[DIRECTIVE]:
According to the vulnerability disclosure analysis below, what event was the informal experiment conducted in anticipation of?

Many disclosure debates focus on researchers who discover vulnerabilities. Little attention is given to the impact on busy security analysts who must determine which vulnerabilities exist, and if they can be patched. There is little or no emphasis on the role of vendors of the vulnerable software. Given continued discussions of vulnerability disclosure practices, most recently regarding vendor contacts on the PEN-TEST list, we decided to offer some results of an informal analysis we performed in October 2000. We also make some recommendations for improvements.
In anticipation of the Guardent/eWeek vulnerability summit in early November 2000, we conducted an informal experiment in which we tried to obtain the following information:
1) Whether the vendor publicly showed awareness of an announced vulnerability, and admitted that the problem was real (“vendor acknowledgement,” also referred to as confirmation).
2) Whether the vendor provided contact information for security problems.
Although our results are not quantitative, we do consider them to be useful in understanding some of the problems in assessing which vulnerabilities can be patched.
This is an informal analysis. It is the sole product of the
individual authors, and does not represent an official position of The MITRE Corporation.
This analysis does not attempt to identify or address the various reasons for why vulnerability information may be incomplete or unavailable, as that topic has often been discussed in the past.
The analysis evolved as it was being conducted, and as such was not subjected to normal scientific rigor. Thus, it is not appropriate to list specific vulnerabilities, vendors, or researchers.
This analysis focuses on a test set of “worst case” vulnerabilities. It is not necessarily typical of all vulnerabilities or all vendors.
1) Without a standard location for security vulnerability information on vendor web sites, it is often extremely difficult to even find the appropriate page where vulnerability and patch information might be discussed.
2) Without a standard contact name for asking questions about vulnerabilities, it is difficult for a security analyst to find out which individuals or groups at a vendor web site have the information needed. This problem also makes it difficult for the vulnerability researcher to reach the right people.
3) The customer-focused nature of vendor web sites often makes it difficult for security analysts to access vulnerability information, even if the site has that information. Security analysts normally are not the vendor’s customers.
4) Frequently, there is no apparent public acknowledgement of the vulnerability, or the web site is too difficult to navigate.
5) In some cases, the vendor may or may not have acknowledged the vulnerability, but the vendor’s information is too vague to be certain.
6) When the researcher’s original report did not include detailed vendor and product information (such as URLs and version numbers), it made it more difficult for the security analyst to find the proper vendor web page to examine for acknowledgement.

[ENTRIES SHOWN]:
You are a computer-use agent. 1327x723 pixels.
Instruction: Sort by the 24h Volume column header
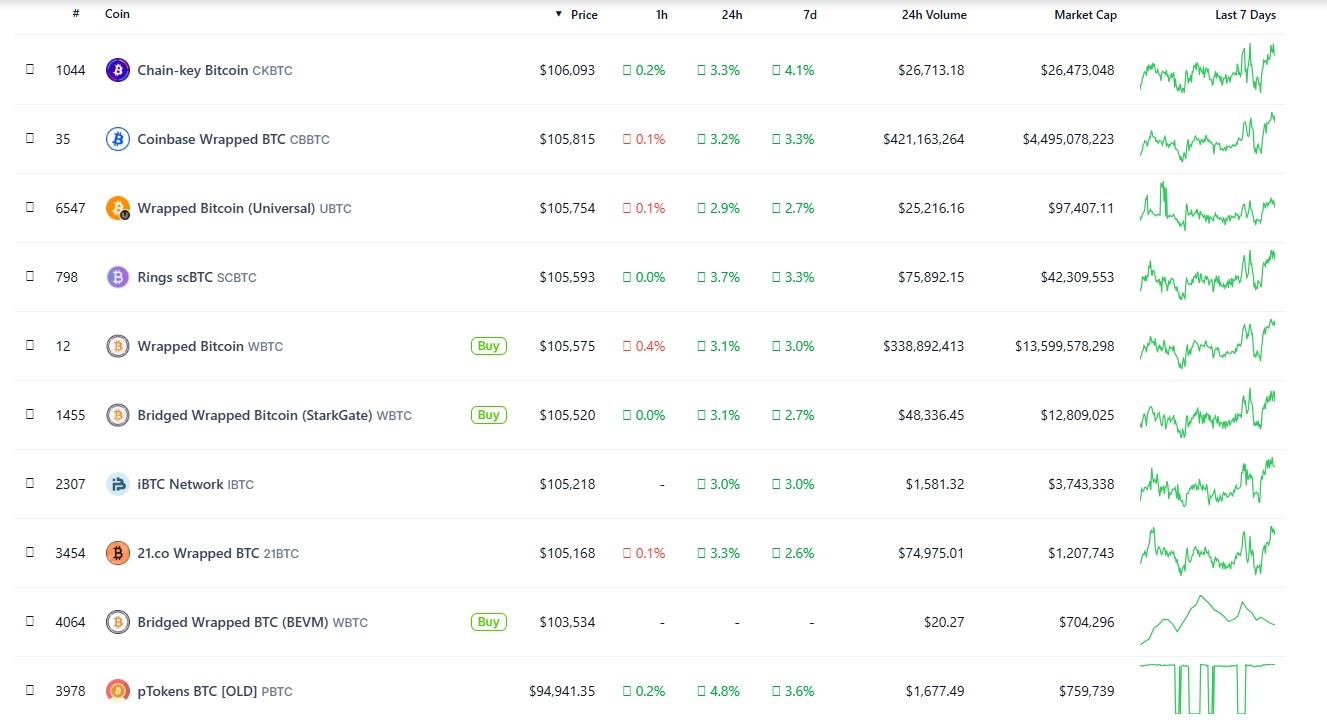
==
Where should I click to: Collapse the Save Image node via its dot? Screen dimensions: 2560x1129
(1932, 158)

[FINAL RESULT]:
The Guardent/eWeek vulnerability summit in early November 2000.